The news comes days after the FBI warned of the growing number of hackers hijacking video conferences and online classrooms on Zoom, taking advantage of the growing number of people working from home during the pandemic.
“The FBI has received multiple reports of conferences being disrupted by pornographic and/or hate images and threatening language,” said the FBI’s Boston division.
Zoombombing as its commonly referred to, is when uninvited guests break into or disrupt your meeting, often shouting profanity, racial slurs, or putting disturbing or offensive images in their video feed.
In response, Zoom CEO Eric Yuan laid out his plans to immediately address the security of the platform.
In a blog post he said, that the platform was built “primarily for enterprise customers” and they “did not design the product with the foresight that, in a matter of weeks, every person in the world would suddenly be working, studying, and socializing from home”.

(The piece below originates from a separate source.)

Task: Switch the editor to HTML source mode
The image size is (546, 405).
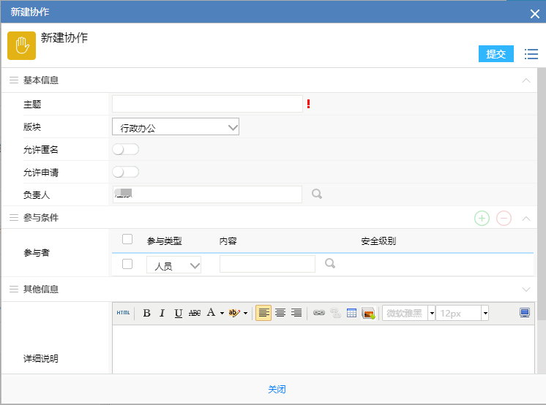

"For the past several weeks, supporting this influx of users has been a tremendous undertaking and our sole focus. However, we recognize that we have fallen short of the community's -- and our own -- privacy and security expectations,” he added.
Over the next 90-days the company will initiate a features freeze and shift its engineering resources to focus on “our biggest trust, safety, and privacy issues”.
In addition, Yuan will host weekly webinars to “provide privacy and security updates to our community”, start a CISO council and launch a review with third-party experts and representative users.